Right now, he is living with OW and has been for 6 months. They are freely spending money and buying furniture for their new place. They go out for expensive dinners all the time and he rarely sees the kids. Of course he blames me for this.

I have no money, he moved everything into just his name when we moved and I did not know that. The one account he had for me he cancelled 6 months ago. The only way I can buy anything is to use my credit card and he does pay it off every month.

Because I only have one credit card and never had a car or house loan (my name was on deed always but never finance part of houses we have had) my credit score is low. I could not get house on my own and would have to live in rental which after having lived in own home for 16 years would be difficult. Plus the kids and I need the security and a place to call our own.

I have talked to lawyers in this new state and they recommend me to talk to a lawyer back home since that is where I plan to move plus I would get more. My job is also back in old state and I have to commute to get there...part of reason I work very rarely.

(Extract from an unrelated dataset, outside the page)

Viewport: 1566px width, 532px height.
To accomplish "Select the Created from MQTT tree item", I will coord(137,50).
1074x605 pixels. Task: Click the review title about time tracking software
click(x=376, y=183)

Tomorrow I have appt with lawyer on phone in old state to figure out how to get back home and file there.

H and OW plan on moving into this huge house once the kids and I leave. He even has tried to get me to sell OW this house so he and I can then buy house back home and he has even come up with plan to have her buy house back home and during divorce, switch everything--I get house in old state, they get house in new state. Of course, everything he comes up with puts me and his children at a disadvantage but he does not see it that way.

I am at a loss of what to do--on the one hand I do not want to sell this house because I would leave with so much less but I also do not want OW to live in my dream home. It would also bother me greatly if the kids and I were renting an apartment and they were living in this huge home.

Of course he does not want to go through lawyers as he does not trust them and has made sure I do not have enough money to see one. I refuse to negotiate with him as I do not trust him whatsoever.

I hope all this makes sense and I apologize for how long it is and thank anyone who takes the time to read it and give their advice. TIA


Countless Ddays
WH confirms EA/denies anything else...??
possible R, not really sure will see how it goes
update--5-27-10--kicked his ass to the curb--she can have him!
He has been living with ow since June 2010.